Dışişleri Bakanı Ahmet Davutoğlu, Beşşar Esad ve Suriye yönetimine destek veren işadamı listesinin ellerinde olduğunu söyledi. Listeye son şekli Arap Birliği ile birlikte vereceklerini söyleyen Davutoğlu, “Bunlar halka karşı zulümden, şiddetten sorumlu olan isimler. Doğrudan sorumlu kişilerin listesi” dedi. Ahmet Davutoğlu, Suriye’ye yönelik 9 maddelik önlemler paketini açıkladıktan sonra İslam İşbirliği Teşkilatı İcra Komitesi Bakanlar Kurulu toplantısı için Cidde’ye gitti. Davutoğlu, Cidde yolunda Radikal gazetesine açıklamalarda bulundu. Davutoğlu’nun Suriye’deki gelişmelere ilişkin sorulara verdiği cevaplar şöyle:
Rejime destek verenler
Sayı vermeyeyim ama listemiz zaten hazırdı. En önemli kriterimiz de halka karşı zulümden, şiddetten sorumlu olan isimler bunlar. Bunu Arap Ligi ile olgunlaştıracağız. Türkiye’ye gerekli hukuki süreç başlatıldı. Bakanlar kurulu kararnamesi de imzalandı. Doğrudan sorumlu kişiler listesi bu. Ama sayı vermeyeyim. (Ne kadar servetin bloke edileceği) O bilgiyi vermem doğru olmaz. Ama burada doğrudan Suriye vatandaşının hayatını etkileyecek boyut yok.
2012’yi görecek mi?
Bu tür durumlarda tarih vermek doğru değil. Değişik projeksiyonlar yaparız ama bizim için mesele bir şeyi yıkmak değil, bir şeyi inşa etmek. Suriye yönetimi kendi düzenini kendi sarstı. Buradaki yaptırımların hedefi, ‘Suriye yönetimini yıkalım’ demenin ötesinde bir şey. Bu yaptırımların hedefi, baskı rejimi karşısında Suriye halkıyla dayanışma içinde olmak. Yönetime, bu baskı rejiminin artık kendisini de yalnızlaştırdığı mesajını vermek. Suriye bu süreci sağlıklı şekilde tamamlarsa Türkiye tüm imkânları ile Suriye halkının yanında olacak.
Trajedi: 4 bin ölü
Bize gelen sayı, trajedinin boyutunu gösteriyor. 4 bin kişiden söz ediliyor.
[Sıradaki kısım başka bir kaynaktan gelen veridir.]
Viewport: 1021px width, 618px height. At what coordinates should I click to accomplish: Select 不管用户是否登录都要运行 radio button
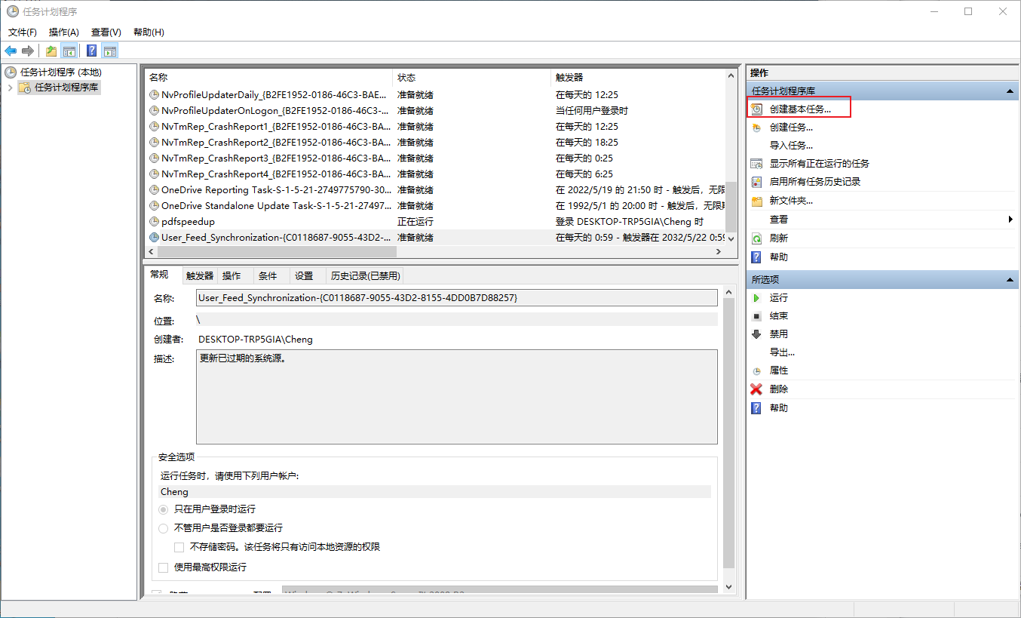pos(164,528)
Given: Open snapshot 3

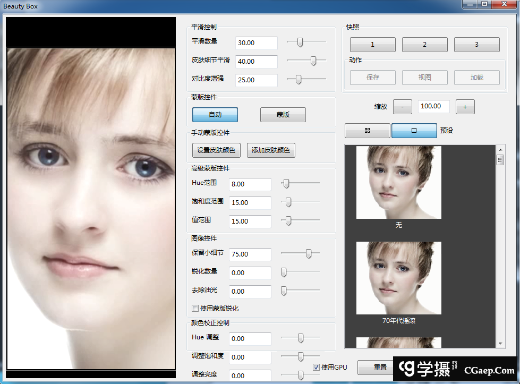Looking at the screenshot, I should [476, 45].
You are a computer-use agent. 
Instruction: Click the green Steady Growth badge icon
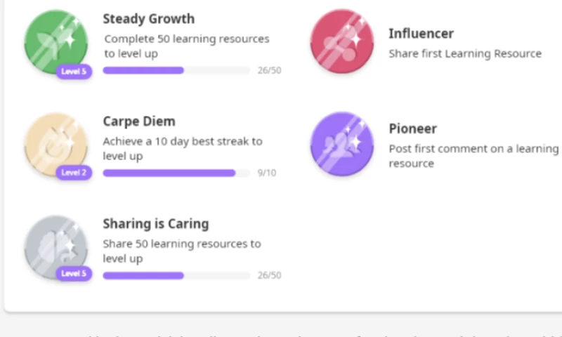tap(56, 41)
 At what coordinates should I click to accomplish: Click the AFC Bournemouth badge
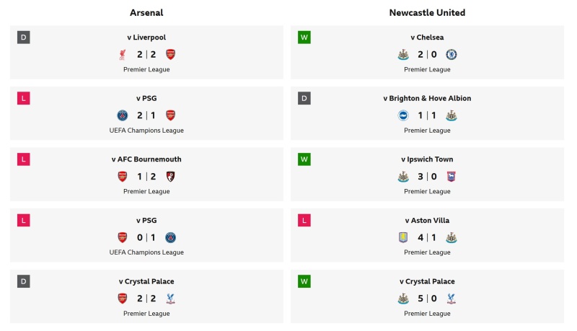click(170, 177)
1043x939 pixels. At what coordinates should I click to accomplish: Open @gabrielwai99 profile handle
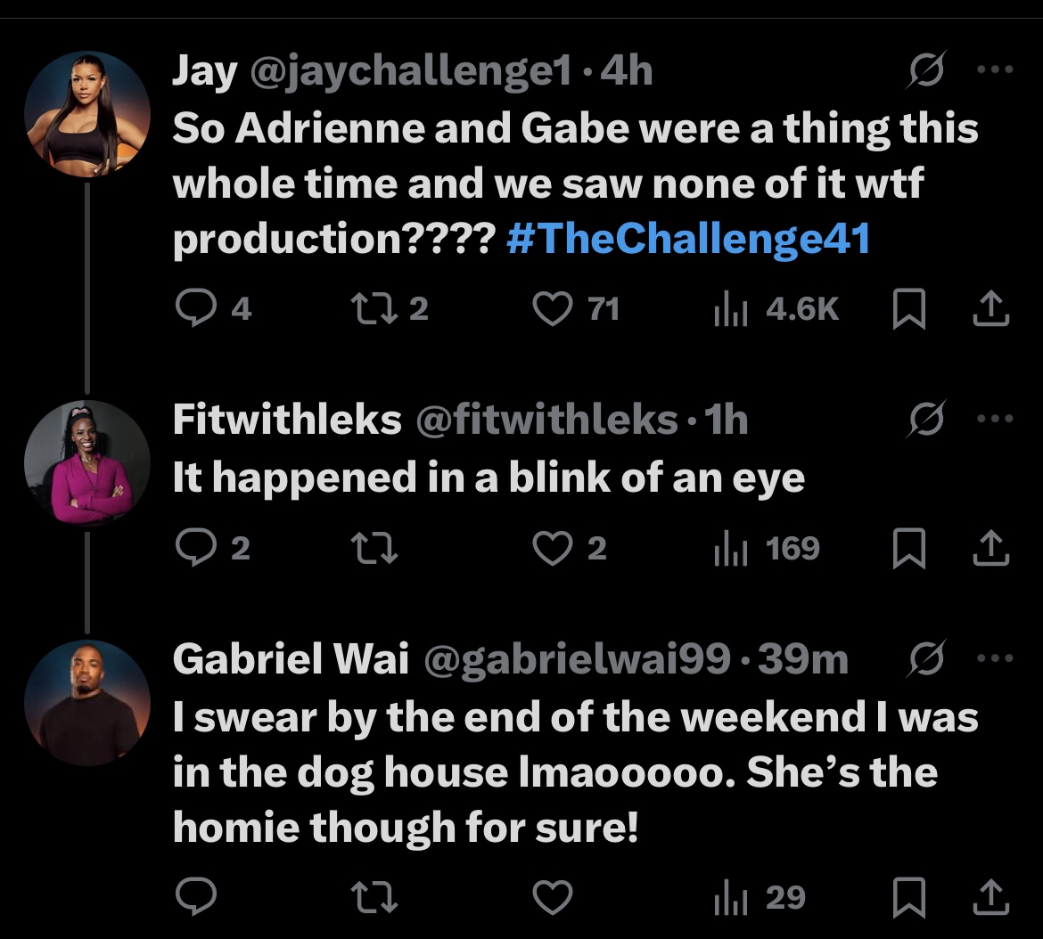pyautogui.click(x=577, y=659)
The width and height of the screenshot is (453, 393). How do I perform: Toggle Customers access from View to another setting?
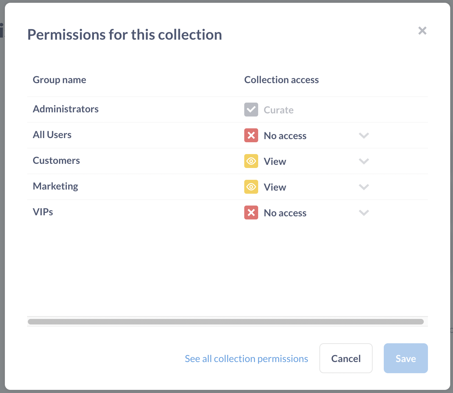(364, 161)
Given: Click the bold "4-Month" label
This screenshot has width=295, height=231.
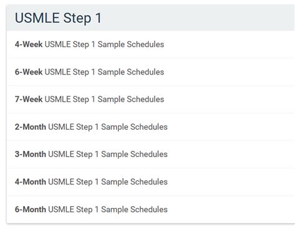Looking at the screenshot, I should (x=30, y=182).
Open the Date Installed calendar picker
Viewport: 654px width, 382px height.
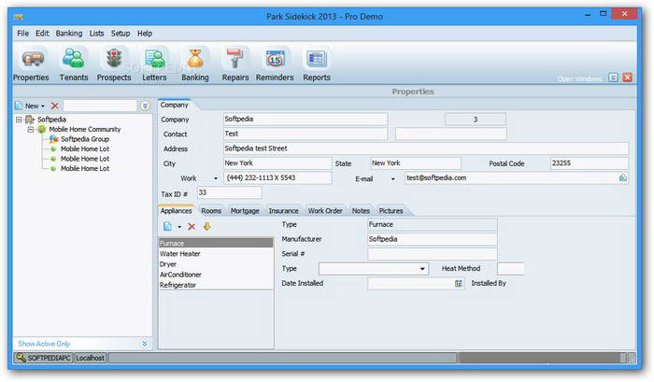(x=459, y=283)
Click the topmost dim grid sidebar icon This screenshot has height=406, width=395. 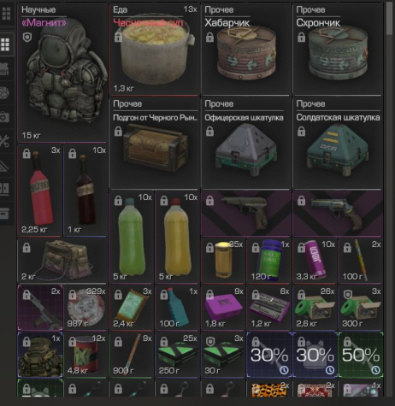(x=6, y=14)
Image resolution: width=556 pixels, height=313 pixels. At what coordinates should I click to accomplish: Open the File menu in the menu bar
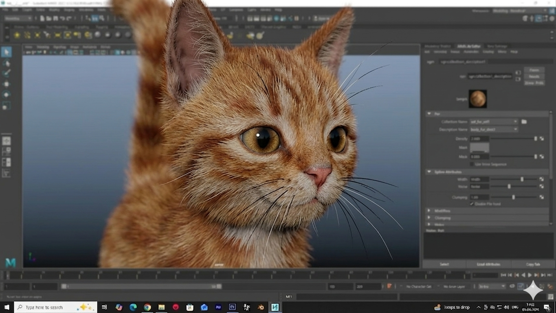pyautogui.click(x=5, y=9)
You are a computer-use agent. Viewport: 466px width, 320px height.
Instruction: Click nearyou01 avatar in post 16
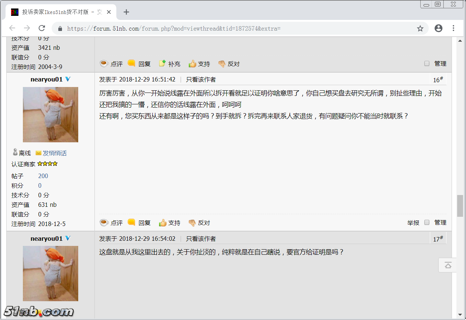[51, 115]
Nüfusla kıyaslandığında örneğin, 9 ayda Türkiye’de 15 bin kişinin kaybına yol açan olaylar yaşansaydı, bunun yaratacağı travmanın nereye varacağını hesap edebilirsiniz.
Kaddafi gibi olur mu?
Biz, kimse için öyle bir son tahayyül etmeyiz. Bütün bu kötü senaryolar olmasın diye her tür çabayı gösterdik. Yine de aklın, vicdanın yoluna gidilirse bu tür sonlardan kurtulma ihtimali her zaman vardır. Kapalı rejimler, dünyanın kendilerini nasıl gördüğünü dikkate almadan, kendi kendilerine propaganda yapıyorlar. Sonra kendi söylediklerine inanıyorlar. Onu tekrar ettikçe haklı olduklarına inanıyorlar. BM İnsan Hakları Komisyonu’nun Suriye Raporu’nu okuyun. BM uzmanlarına, Arap gözlemcilere ülkeye giriş izni vermediler. Bu ne anlama geliyor? Demek ki bir şeyler gizliyorsun. Ülkenizi açın, insanlar gerçekte ne oluyor bilsinler.
Muhalefet Türkiye’de
Suriye muhalefeti çalışmalarını Türkiye’de sürdürüyor. Eğer, Esad reformları yapsaydı, Suriye muhalefeti demokratik çalışmalara katkı yapacaktı. Türkiye, özgür bir ülke. Ve muhaliflerin toplanmasına izin verdi. Suriye halkını temsilen konuşacak bir muhatabın olması lazım. Destek gösterilerine kimse dokunmuyor. Orada, ordu gayet güçsüz. Aynı ordu, Hama’da, Humus’ta birkaç kişinin bir araya gelmesi halinde bile gerçek mermi kullanıyor. Suriye muhalefeti bu şartlarda içeride örgütlenemezdi.
Esad nasıl kurtulur?
Hemen Arap Ligi’nin teklifini kabul edecek. Gözlemcileri ülkesine alacak. Yeni şartlar ileri sürmeyecek. O zaman göreceğiz Suriye’deki gelişmeleri. Baskılar ve doğrudan şiddet ortamı ortadan kalktığında daha makul süreç işleyebilir.
Rumlar bloke etti, Brüksel’e gitmiyor
Fransa, İngiltere ve Almanya dışişleri bakanlarının Suriye’yi konuşmak için görüşmek istediği Dışişleri Bakanı Davutoğlu’nun Brüksel’e gitmesi bekleniyordu. Ancak, Rum kesimi veto koydu ve davet gerçekleşmedi. Davutoğlu, talebin bu ülkelerin dışişleri bakanlarından geldiğini, Rum Yönetimi’nin blokajını bir gün önce öğrendiklerini söylerken, AB’ye sitem etti: ”Bizden hiçbir AB zemininde ‘şu toplantıya katılalım’ talebi gelmez ama görünen o ki AB’nin en önemli stratejik güce sahip ülkelerinin iradesi bu kadar kritik tarihi bir aşamada bir küçük ülkenin kaprislerine boyun eğdi.”